Le livre fait une histoire de la réception des premières oeuvres de Schoenberg, du concert de la Nuit transfigurée au Skandalkonzert du 31 mars 1913 (un foutoir massif: invectives, gifle, intervention de la police, impossibilité de jouer les Kindertotenlieder, double procès), à partir des comptes-rendus critiques et de la correspondance de Schönberg. Et développe la thèse que c'est la réception catastrophique de ses oeuvres qui a conduit Schönberg à assumer pleinement sa position d'avant-garde en rupture avec la tradition.
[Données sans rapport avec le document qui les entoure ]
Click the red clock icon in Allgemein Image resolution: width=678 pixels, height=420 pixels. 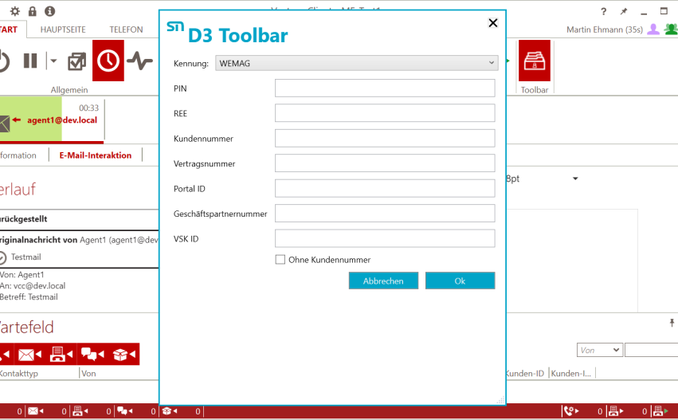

Le point nodal a été le scandale de la création de l'opus 10, après lequel Schönberg est passé d'un discours d'intégration à celui de la rupture. Jusque là, Schönberg, qui s'est toujours senti l'héritier des grands musiciens viennois, avait pris la défense de ses oeuvres attaquées en minimisant leur potentiel de rupture et en mettant en avant leur conformité aux canons classiques. Mais les critiques ont été sourds à ce discours et ont fait une fixation sur l'orchestration (les stridences de la Symphonie de chambre - ces acidités pourtant si jouissives !), la densité insupportable de dissonances, l'affaiblissement des fonctions tonales (délicieux mot de Schönberg à ce sujet: "Un accord d'ut majeur est un effet d'orchestre spécial, dont il ne faut pas abuser et qui ne peut être employé qu'avec la plus grande précaution"). Par exemple, il semble qu'à 4'00" du début de la Symphonie de chambre, le public ait perdu pied: je trouve qu'on entend clairement la majeur, mais entre les ponctuations, c'est un peu un no man's land qu'il faut accepter de traverser.
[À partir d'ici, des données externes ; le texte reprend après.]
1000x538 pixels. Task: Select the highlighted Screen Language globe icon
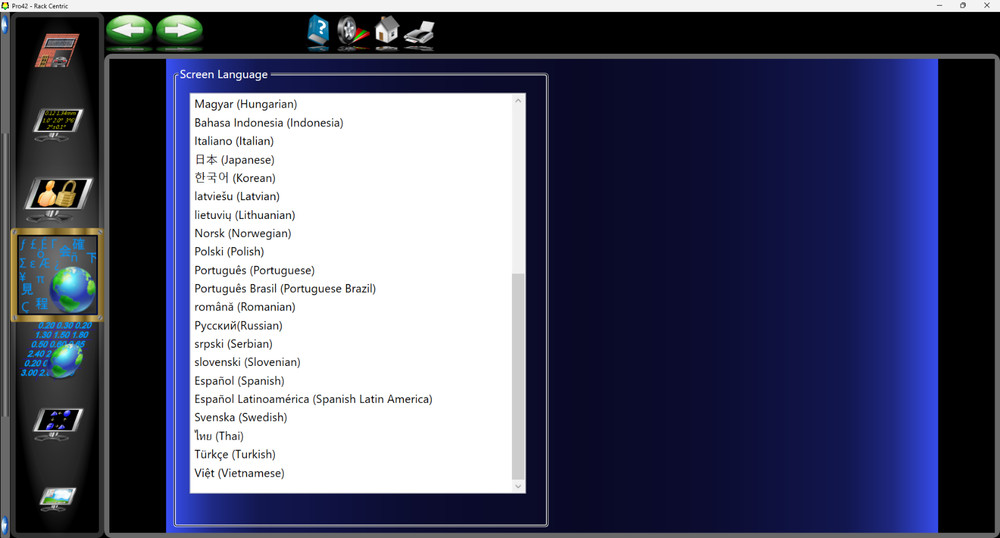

La critique est passée complètement à côté de la forme des oeuvres. Personne n'a compris Pelleas comme une symphonie en quatre mouvements en ré mineur, par exemple (c'est toutefois difficile de jeter la pierre ex post et de savoir comment on aurait entendu cette musique en première audition, sans avoir lu l'analyse de Schoenberg). Personne n'a vu toute la finesse du travail motivique (remarquable au début de Litanei, le 3ième mouvement de l'opus 10, qui reprend des motifs des 1er et des 2ndsmouvements).
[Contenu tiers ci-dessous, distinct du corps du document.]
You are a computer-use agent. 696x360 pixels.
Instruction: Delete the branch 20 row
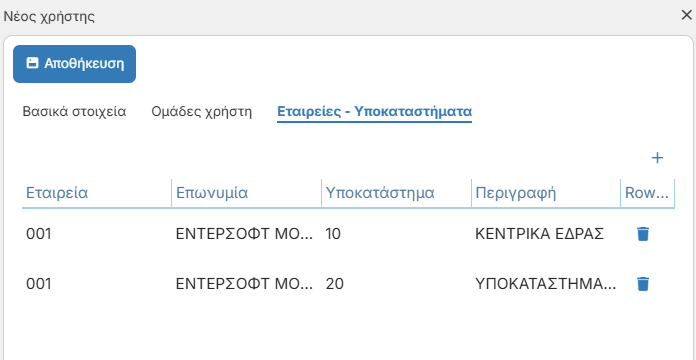643,284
Plus qu'à une critique foncièrement conservatrice, Schönberg s'est heurté violemment à une critique plutôt incompétente, modérément progressiste, en accord avec la critique wagnérienne d'un Beckmesser qui s'en tient trop strictement aux règles scolaires, valorisant l'impression par rapport au travail d'exégèse (une critique d'ambiance: Stimmungskritiker), favorable à la dissonance mais pas à trop de dissonance, une critique prête à encenser Reger, Pfitzner, le jeune Strauss. On trouve des traces de cette lutte à mort entre Schönberg et la critique viennoise dans les caricatures du musicien ....et son Pierrot Lunaire, dont Buch lit finement deux numéros, les n°16 (Gemeinheit avec son piccolo qui vrille) et 19 (Sérénade avec son violoncelle lyrique), comme une représentation du conflit entre l'artiste (Pierrot) et le critique (Cassandre)....

 

 

24 avril 2006

les Dichterliebe de Fassbaender

L'autre jour, je vois ceci à la FNAC

Quelle n'est pas ma stupéfaction quand je me rends compte que ce CD reprend l'essentiel d'un des rares disques dont je sois réellement tombé amoureux, et qui bien entendu n'a jamais été réédité depuis 20-25 ans. Je m'en souviens parfaitement, c'était un 45 tours que j'ai dû emprunter avant 1985 à la discothèque municipale à Nancy, à l'époque où elle était encore dans les combles de la mythique Bibliothèque municipale.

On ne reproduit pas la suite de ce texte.